Let me begin with a disclaimer: there is no sure-fire way to guarantee success in an exam. However, things like stress, panic and fear brought on by poor preparation can most certainly have a negative effect on performance.
Those who have English tuition sessions with me will know I like to break down a complex text into smaller, more defined, more manageable areas of inquiry. With exams in May or June, March is the month to start preparing. So here is my four-point plan on how to approach exam preparation.
That’s right – the thing that parents and teachers go on about endlessly is, unsurprisingly, number one on this list.
The fact is that revision helps: it brings information from the entire course to the front of one’s mind, reducing the chances of any unpleasant surprises occurring.
The best method is to divide the subject topic by topic; run these alongside a calendar showing your topic focus for the week; include matching past paper questions at the end for reinforcement; and allow for time to complete coursework or outstanding written tasks.
Ask questions in class
One thing that revision is great for is revealing hitherto forgotten gaps in understanding that you decided to ignore at the time, always intending to come back to them but never actually doing so. Now’s the time to ask questions. Remember, though, that teachers are likely to be receiving many emails concerning questions and clarifications. Make it so that more questions can be answered sooner by pooling your questions with those of other students, finding those that are similar, and deciding which are more important to be answered.

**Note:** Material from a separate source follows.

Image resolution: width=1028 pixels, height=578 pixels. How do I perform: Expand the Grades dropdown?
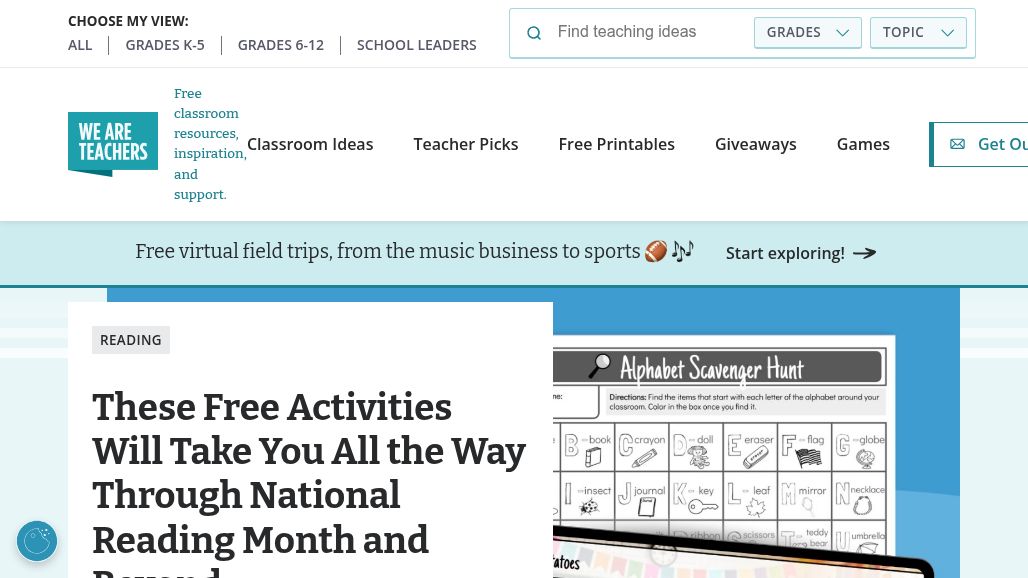(x=807, y=32)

Whatever you do, just fill in those gaps!
Form study groups
You have probably heard that too many cooks spoil the broth. However, particularly with English and history, where the way you explain is as important as what you are saying, believe instead in the “wisdom of crowds”.
Working with three or four of your peers, book library or other available space and spend an hour talking about how you would answer a particular past paper question. Check the quotations that you are using by seeing if others agree, and then make plans that can be used to answer a selection of relevant past papers.
Which leads us here. Helpful in various ways, past papers force you to move from knowledge consolidation to application. Completing two or three past papers in their entirety will give you a greater respect for the importance of timekeeping and planning. This is time-consuming, however, so try using the first few attempts to identify problems in expression or application which can be focused on specifically. Following that, target specific questions that you are dropping marks on and refine your answers against the mark scheme requirements.
And there you have it! Begin this preparation process three months before the date of your test, and you should be as prepared as possible.